[llvm] Add a pass to calculate machine function's cfg hash to detect whether… (PR #84145)
via llvm-commits
llvm-commits at lists.llvm.org
Tue Apr 23 20:18:18 PDT 2024
================
@@ -0,0 +1,73 @@
+//===-- MachineFunctionHashBuilder.cpp ----------------------------------*-
+// C++ -*-===//
+//
+// Part of the LLVM Project, under the Apache License v2.0 with LLVM Exceptions.
+// See https://llvm.org/LICENSE.txt for license information.
+// SPDX-License-Identifier: Apache-2.0 WITH LLVM-exception
+//
+//===----------------------------------------------------------------------===//
+///
+/// \file
+/// This file contains the implementation of pass about calculating machine
+/// function hash.
+//===----------------------------------------------------------------------===//
+#include "llvm/CodeGen/MachineFunctionHashBuilder.h"

▶ _Information provided_:
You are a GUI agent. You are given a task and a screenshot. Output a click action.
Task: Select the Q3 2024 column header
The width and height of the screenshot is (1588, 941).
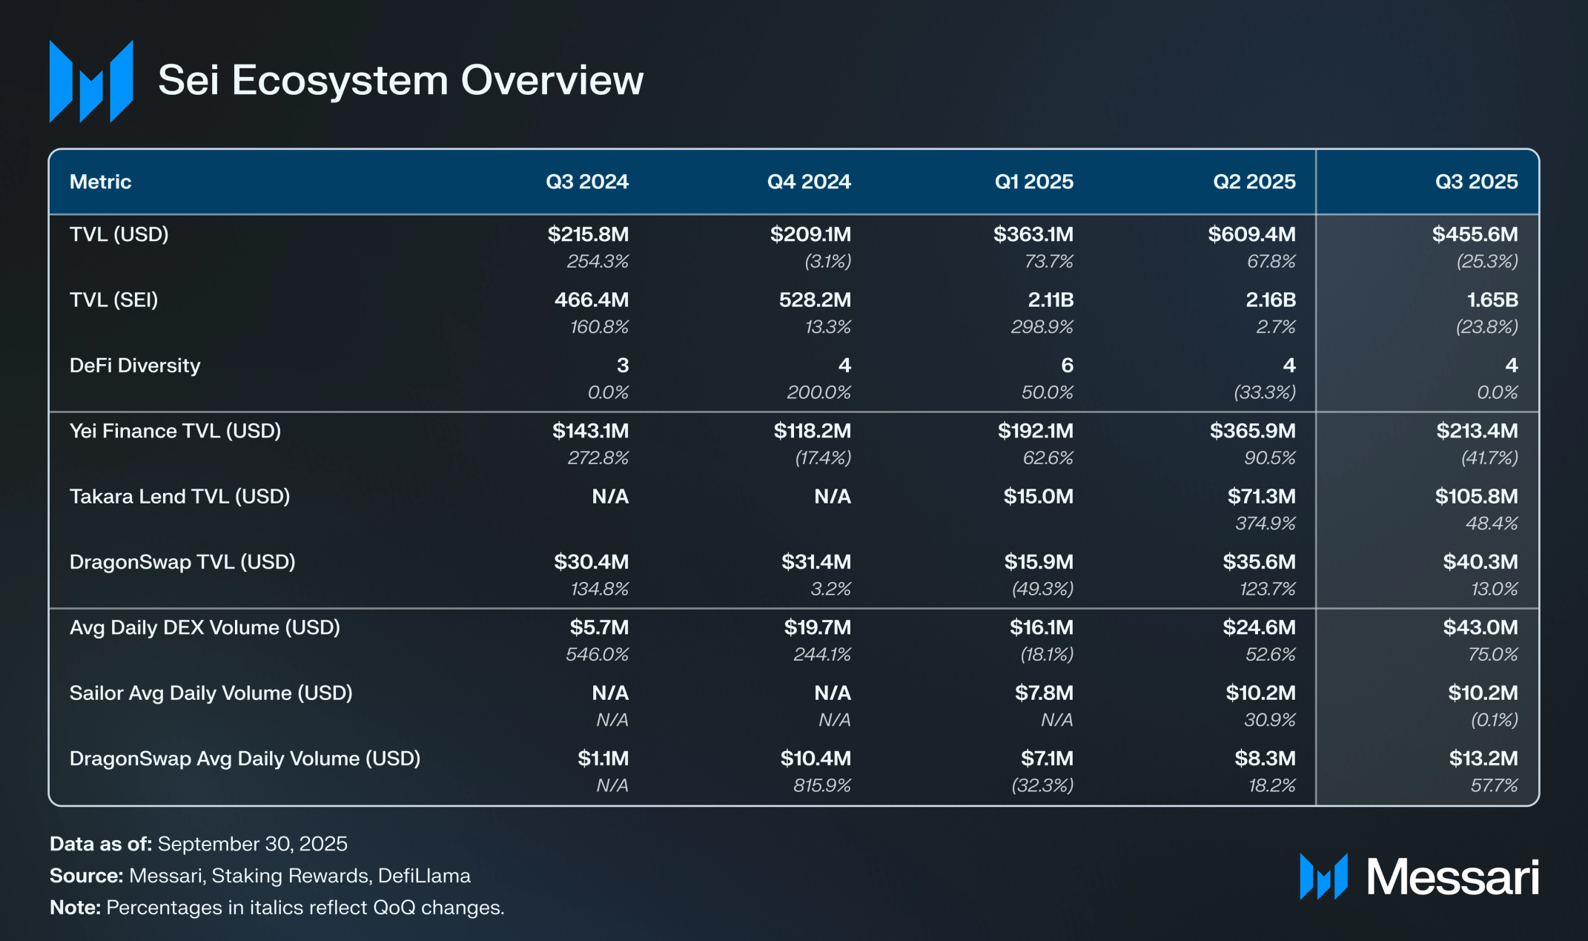tap(586, 182)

▶ _Set tasks_:
1 - Translate this sentence from the LLVM code review message into Spanish: "See https://llvm.org/LICENSE.txt for license information."
2 - Give a continuation of the LLVM code review message, starting right after its last line.

▶ _Responses to the tasks_:
1 - Consulte https://llvm.org/LICENSE.txt para obtener información sobre la licencia.

2 -
+#include "llvm/ADT/StringMap.h"
+#include "llvm/ADT/StringRef.h"
+#include "llvm/Support/CommandLine.h"
+#include "llvm/Support/MD5.h"
+#include "llvm/Support/raw_ostream.h"
+#include <queue>
+#include <unordered_map>
+#include <unordered_set>
+
+using namespace llvm;
+
+// Calculate machine function hash in level order traversal.
+// The control flow graph is uniquely represented by its level-order traversal.
+static uint64_t calculateMBBCFGHash(const MachineFunction &MF) {
+ if (MF.empty())
+ return 0;
+ std::unordered_set<const MachineBasicBlock *> Visited;
+ MD5 Hash;
+ std::queue<const MachineBasicBlock *> WorkList;
+ WorkList.push(&*MF.begin());
+ while (!WorkList.empty()) {
+ const MachineBasicBlock *CurrentBB = WorkList.front();
+ WorkList.pop();
+ uint32_t Value = support::endian::byte_swap<uint32_t, endianness::little>(
+ CurrentBB->getBBID()->BaseID);
+ uint32_t Size = support::endian::byte_swap<uint32_t, endianness::little>(
+ CurrentBB->succ_size());
+ Hash.update(ArrayRef((uint8_t *)&Value, sizeof(Value)));
----------------
lifengxiang1025 wrote:
> In this mechanism, the cfg hashing will not tolerate a change to the compiler where the blocks had the same CFG but somehow got re-numbered, right?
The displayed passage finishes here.